ASSIGNMENT> Exactly the lines starting at the line containing "You are a computer-use" and ending at the line containing "Instruction: Click the" are to be written out from the listing below, both included.

SUPPLIED RECORDS>
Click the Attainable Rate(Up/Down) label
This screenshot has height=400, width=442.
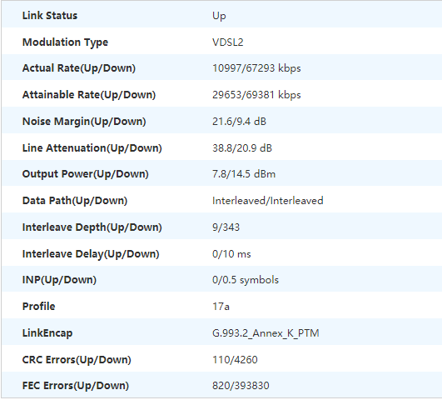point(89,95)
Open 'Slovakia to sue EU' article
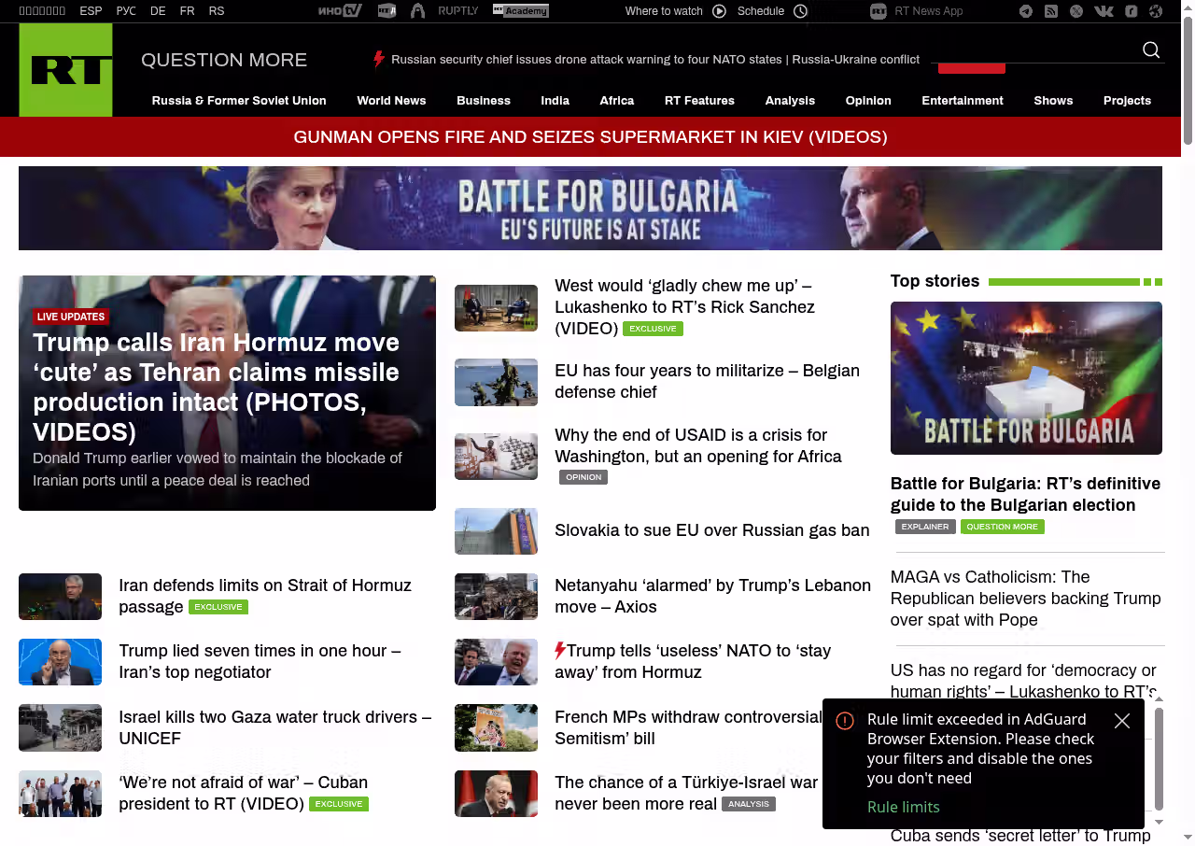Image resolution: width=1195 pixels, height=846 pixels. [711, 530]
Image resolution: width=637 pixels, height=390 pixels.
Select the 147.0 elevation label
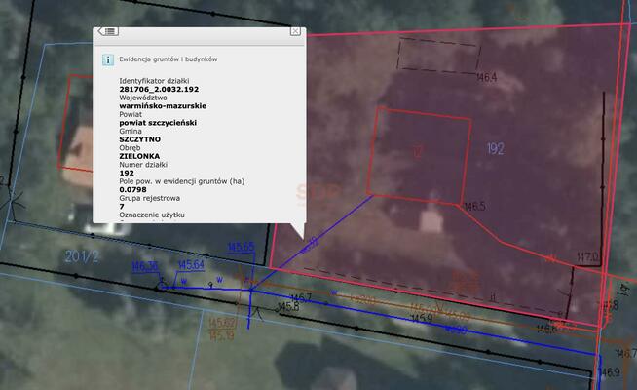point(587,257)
--
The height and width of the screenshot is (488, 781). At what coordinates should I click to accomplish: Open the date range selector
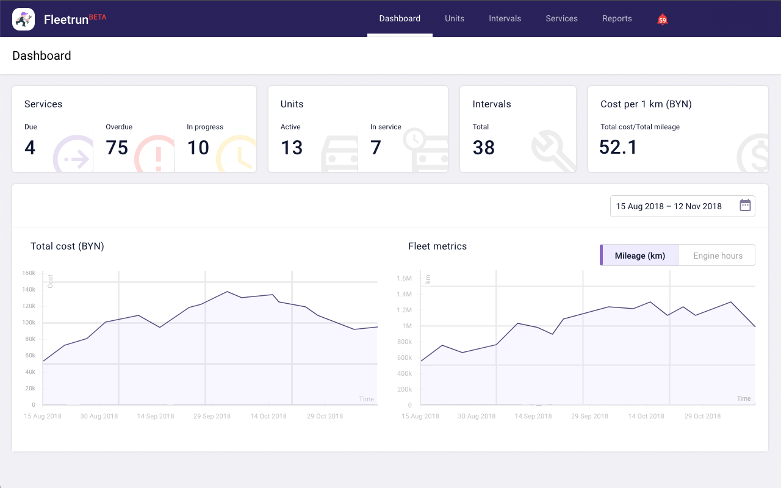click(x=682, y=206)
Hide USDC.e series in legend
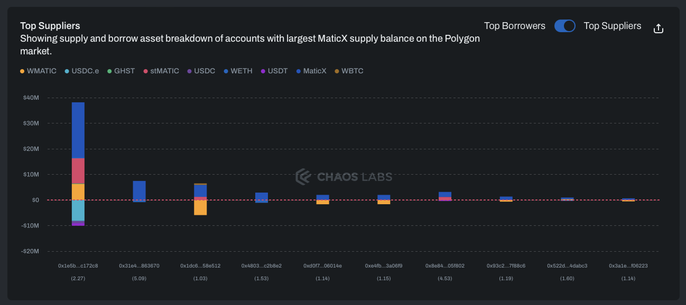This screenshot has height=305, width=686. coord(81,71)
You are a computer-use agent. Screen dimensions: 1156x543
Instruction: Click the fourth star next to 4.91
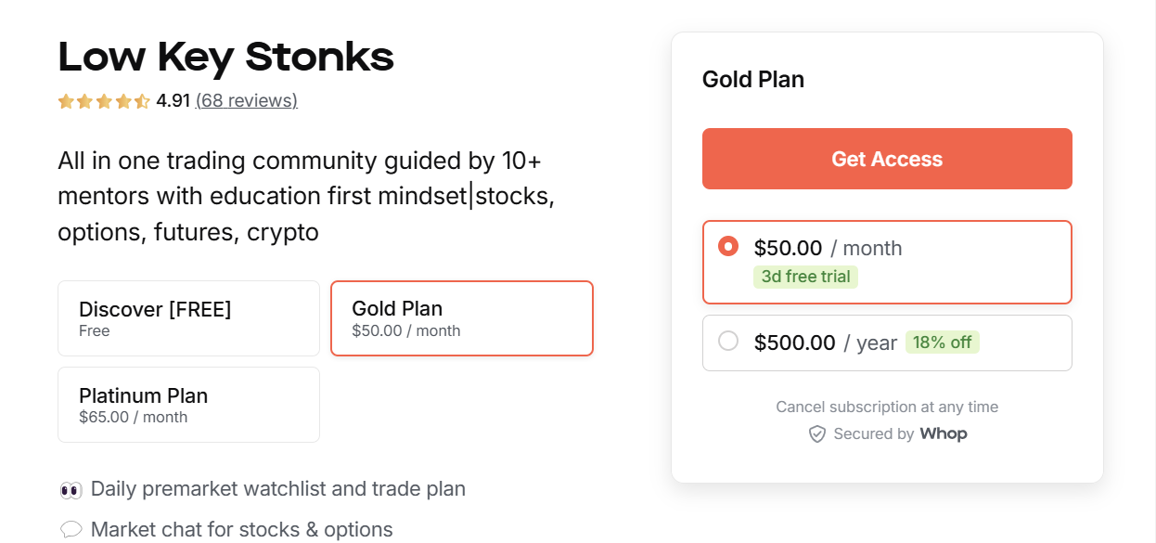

ANSWER FOR THE TASK>
You are a computer-use agent. Screen dimensions: 1156x543
Instruction: Click the fourth star next to 4.91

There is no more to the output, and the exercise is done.